- Written request 1:
Answer these questions about the PHOIBLE text, one per line:
(a) How might a researcher comparing lects at the "language" level treat all inventories of "English"?
(b) How many inventories do most ISO 639-3 codes have?
(c) In the last code block, how many inventories must a glottocode exceed to be kept by the filter?
* start Provided text *
In light of the above discussion, it should come as no surprise that PHOIBLE can contain multiple inventories for “the same” languoid, depending on what kind of languoid you’re interested in. All it takes is the existence of two or more descriptive documents associated with the same group of speakers, where “group of speakers” is ultimately determined by your desired level of granularity. To give a concrete example, one researcher may be interested in comparing lects at the “language” level, and so might wish to treat all inventories of “English” as duplicates for the purposes of her analysis (regardless of any differences in regional dialect or sociolect represented in the original doculects and encoded in the phonological inventory). That researcher might filter or sample PHOIBLE’s inventories to include only one inventory for each isocode (how she chooses to implement that filter is a separate question; see “How can I filter or sample inventories?” for examples). Other researchers may not care about “duplicates” in that sense, and may choose to include all inventories in their analysis (or, they may filter the dataset to include only inventories with a particular feature of interest such as breathy-voiced vowels).

Below is a summary of the number of isocodes that are represented by multiple inventories in PHOIBLE:

offset <- 25
phoible %>%
    group_by(ISO6393) %>%
    summarise(y=n_distinct(InventoryID), .groups="drop") %>%
    count(y) ->
    counts
counts %>%
    ggplot(aes(y=as.factor(y), x=n)) +
    geom_point() +
    geom_text(aes(x=n+offset, label=n), hjust=0) +
    geom_segment(aes(xend=0, yend=as.factor(y))) +
    xlim(NA, max(counts$n) + 2*offset) +
    theme_light() +
    labs(title="Prevalence of multiple inventories per ISO code",
         x="Number of ISO codes having N inventories",
         y="N inventories")

So most ISO 639-3 codes have only 1 inventory (the long, bottom line).

Here is the same representation, for glottocodes instead of isocodes:

offset <- 25
phoible %>%
    group_by(Glottocode) %>%
    summarise(y=n_distinct(InventoryID), .groups="drop") %>%
    count(y) ->
    counts
counts %>%
    ggplot(aes(y=as.factor(y), x=n)) +
    geom_point() +
    geom_text(aes(x=n+offset, label=n), hjust=0) +
    geom_segment(aes(xend=0, yend=as.factor(y))) +
    xlim(NA, max(counts$n) + 2*offset) +
    theme_light() +
    labs(title="Prevalence of multiple inventories per glottocode",
         x="Number of glottocodes having N inventories",
         y="N inventories")

Again, most glottocodes are represented by just one or two inventories in PHOIBLE. Let’s see the few glottocodes that have the most inventories:

phoible %>%
    group_by(Glottocode) %>%
    summarise(Names=str_c(unique(LanguageName), collapse=", "),
              `Number of inventories`=n_distinct(InventoryID),
              .groups="drop") %>%
    arrange(desc(`Number of inventories`)) %>%
    filter(`Number of inventories` > 5) %>%
    kable()
* end Provided text *
* start Data shown *
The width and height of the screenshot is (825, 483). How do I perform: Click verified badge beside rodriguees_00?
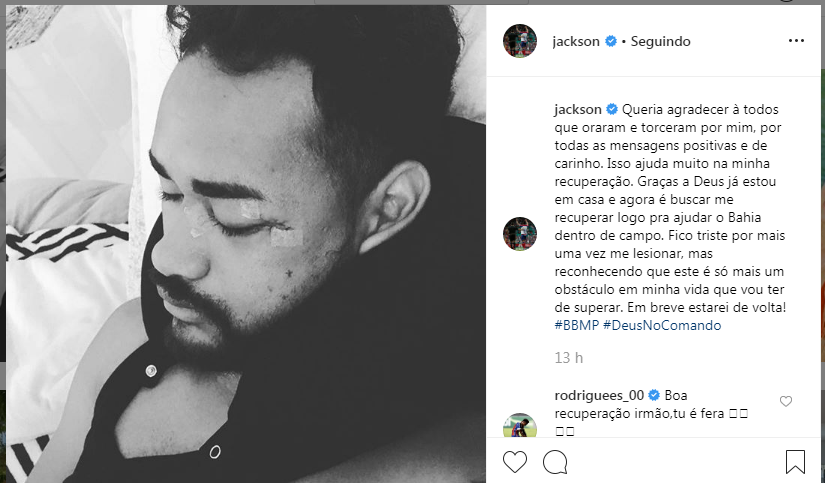point(654,395)
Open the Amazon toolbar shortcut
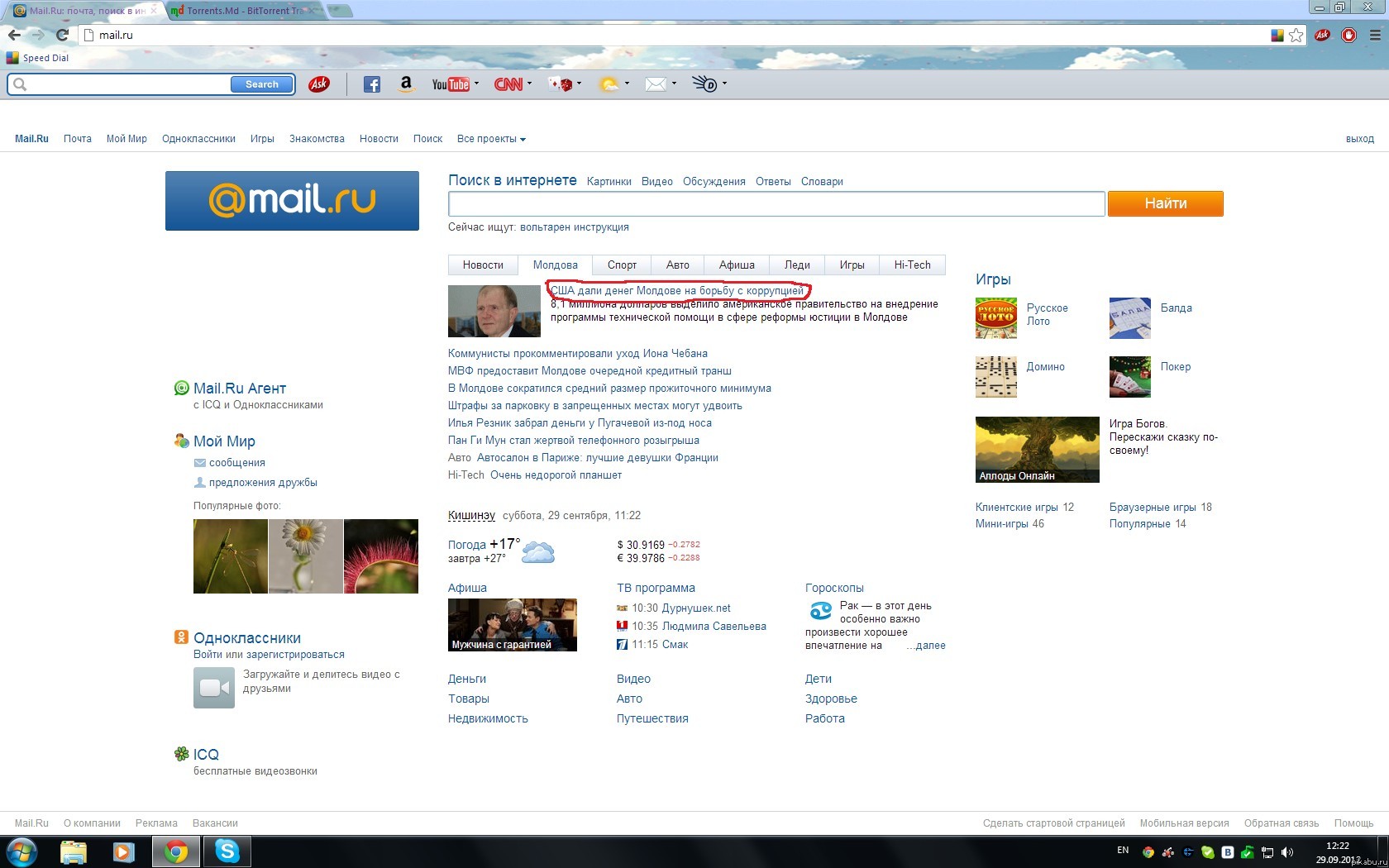1389x868 pixels. coord(406,83)
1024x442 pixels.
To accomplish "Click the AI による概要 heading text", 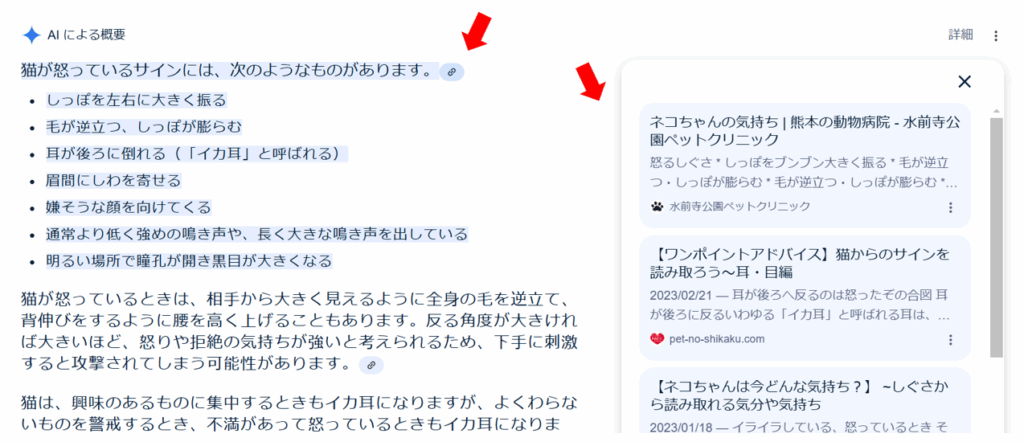I will [86, 35].
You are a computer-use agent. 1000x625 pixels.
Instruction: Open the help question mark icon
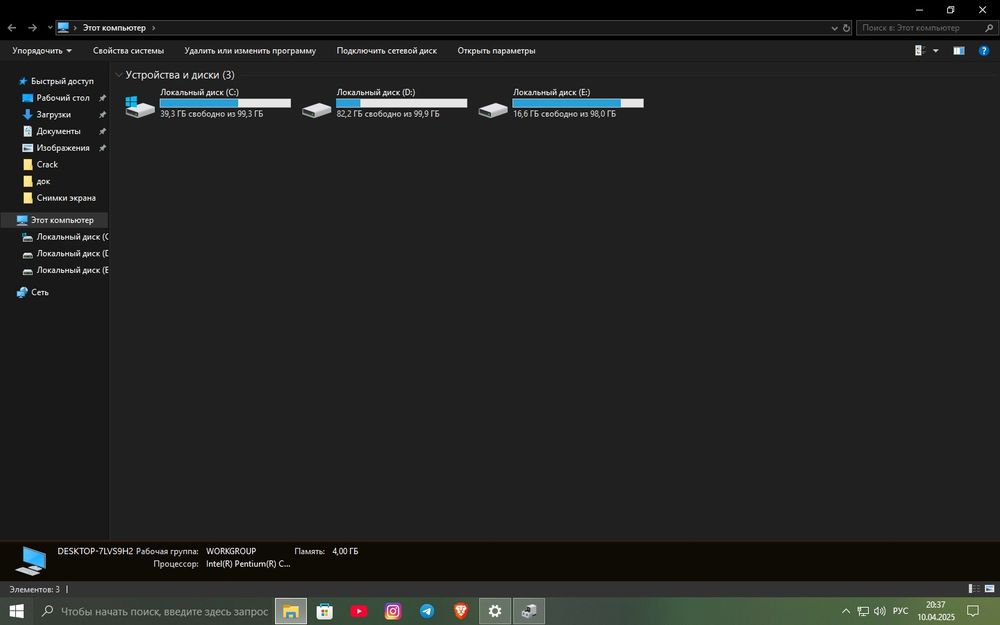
* end Data shown *
- Written request 2:
Pull out every line of the records above that contains the word "Open", matching case exactly.

- Written answer 1:
(a) As duplicates
(b) Only 1
(c) 5

- Written answer 2:
Open the Amazon toolbar shortcut
Instruction: Open the help question mark icon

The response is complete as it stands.